Kritisi Vonis HRS, HNW Bandingkan Kebohongan Pejabat yang Tak Tersentuh Hukum
Jakarta (SI Online) – Wakil Ketua MPR RI Hidayat Nur Wahid mengritisi vonis empat tahun terhadap Habib Rizieq Syihab (HRS) dalam kasus tes swab di RS UMMI sebagai vonis yang tidak memenuhi rasa keadilan umum.
Selain itu, kata Hidayat, vonis tersebut juga tidak memenuhi harapan tegaknya hukum berkeadilan, ketentuan yang sangat dipentingkan dalam Pancasila sehingga disebutlah “adil” dalam sila ke- 2 dan ke-5.
Terpenuhinya rasa keadilan itu juga menjadi ciri daripada negara hukum yang sudah dipaterikan dalam UUD 1945 pasal 1 ayat 3, yang salah satu cirinya adalah kesetaraan di depan hukum (equality before the law) sebagaimana juga ditegaskan dalam pasal 27 ayat 1 UUD 1945.
“Maka wajar sekali apabila Habib Rizieq Syihab menolak dan menyatakan banding atas vonis hakim itu, karena khalayak awam hukum pun sudah bisa menilai sendiri adanya ketidakadilan dalam vonis tersebut dan ketidaksesuaiannya dengan fakta di lapangan soal “kebohongan” dan fakta tidak terjadinya keonaran akibat pernyataan HRS,” ujar Hidayat melalui pernyataan tertulisnya kepada Suara Islam Online, Jumat (25/6/2021).
HNW sapaan akrabnya juga mengritisi pertimbangan majelis hakim bahwa Habib Rizieq dinilai berbohong atas tes swab antigen yang dilakukannya sehingga menimbulkan keonaran.

> **BAHAN YANG DISEDIAKAN**:
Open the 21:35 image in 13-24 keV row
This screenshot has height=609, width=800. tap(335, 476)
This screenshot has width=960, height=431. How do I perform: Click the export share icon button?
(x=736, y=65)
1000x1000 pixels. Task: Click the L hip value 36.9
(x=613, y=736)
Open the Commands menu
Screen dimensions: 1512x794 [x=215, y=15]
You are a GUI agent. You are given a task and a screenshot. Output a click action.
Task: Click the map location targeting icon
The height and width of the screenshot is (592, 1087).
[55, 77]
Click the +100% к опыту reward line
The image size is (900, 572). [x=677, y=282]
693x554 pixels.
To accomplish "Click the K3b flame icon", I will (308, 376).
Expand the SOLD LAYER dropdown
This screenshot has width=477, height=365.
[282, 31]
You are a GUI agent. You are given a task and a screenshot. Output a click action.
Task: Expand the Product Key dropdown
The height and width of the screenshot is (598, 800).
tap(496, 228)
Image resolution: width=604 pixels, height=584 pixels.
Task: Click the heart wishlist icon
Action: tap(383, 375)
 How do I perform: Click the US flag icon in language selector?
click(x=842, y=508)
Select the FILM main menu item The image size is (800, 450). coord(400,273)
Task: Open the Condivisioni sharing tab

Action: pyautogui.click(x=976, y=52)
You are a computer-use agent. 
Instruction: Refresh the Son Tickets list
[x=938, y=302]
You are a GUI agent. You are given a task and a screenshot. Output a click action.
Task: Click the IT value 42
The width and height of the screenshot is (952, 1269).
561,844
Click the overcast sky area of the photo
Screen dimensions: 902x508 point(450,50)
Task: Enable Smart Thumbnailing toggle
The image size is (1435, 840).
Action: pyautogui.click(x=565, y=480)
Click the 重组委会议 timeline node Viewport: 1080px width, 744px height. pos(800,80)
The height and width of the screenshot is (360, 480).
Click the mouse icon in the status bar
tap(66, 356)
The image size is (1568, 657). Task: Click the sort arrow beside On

> **DESKRIPSI LATIHAN**: Lanjutkan berita tentang kritik Hidayat Nur Wahid atas vonis Habib Rizieq Syihab, dimulai sesudah kalimat terakhir yang tercantum.

> **JAWABAN LATIHAN**:
“Saksi ahli dibawah sumpah menyatakan bahwa pernyataan HRS bukan kebohongan. Dan berbeda dengan vonis Hakim, ternyata tidak pernah terbukti bahwa setelah dipublikasikannya pernyataan HRS kemudian terjadinya keonaran di masyarakat. Terjadinya “keonaran” di masyarakat justru akibat pernyataan dakwaan/tuduhan Jaksa kepada HRS yang mempersoalkan “imam besar”nya HRS,” ujarnya.
Sekalipun vonis hakim itu lebih rendah dari tuntutan Jaksa yang memang terlalu tinggi dan tidak berdasarkan keadilan hukum, HNW menilai, bahwa dengan logika vonis hakim soal kebohongan publik terkait Covid-19 yang katanya menimbulkan keonaran, maka setelah preseden vonis terhadap HRS itu, pengadilan di Indonesia demi menegakkan prinsip negara hukum berkeadilan, mestinya juga memberikan sanksi hukum kepada beberapa menteri yang di awal masa pandemi Covid-19 malah secara demonstratif menyampaikan ke publik informasi-informasi yang tidak sesuai dengan kebenaran/fakta.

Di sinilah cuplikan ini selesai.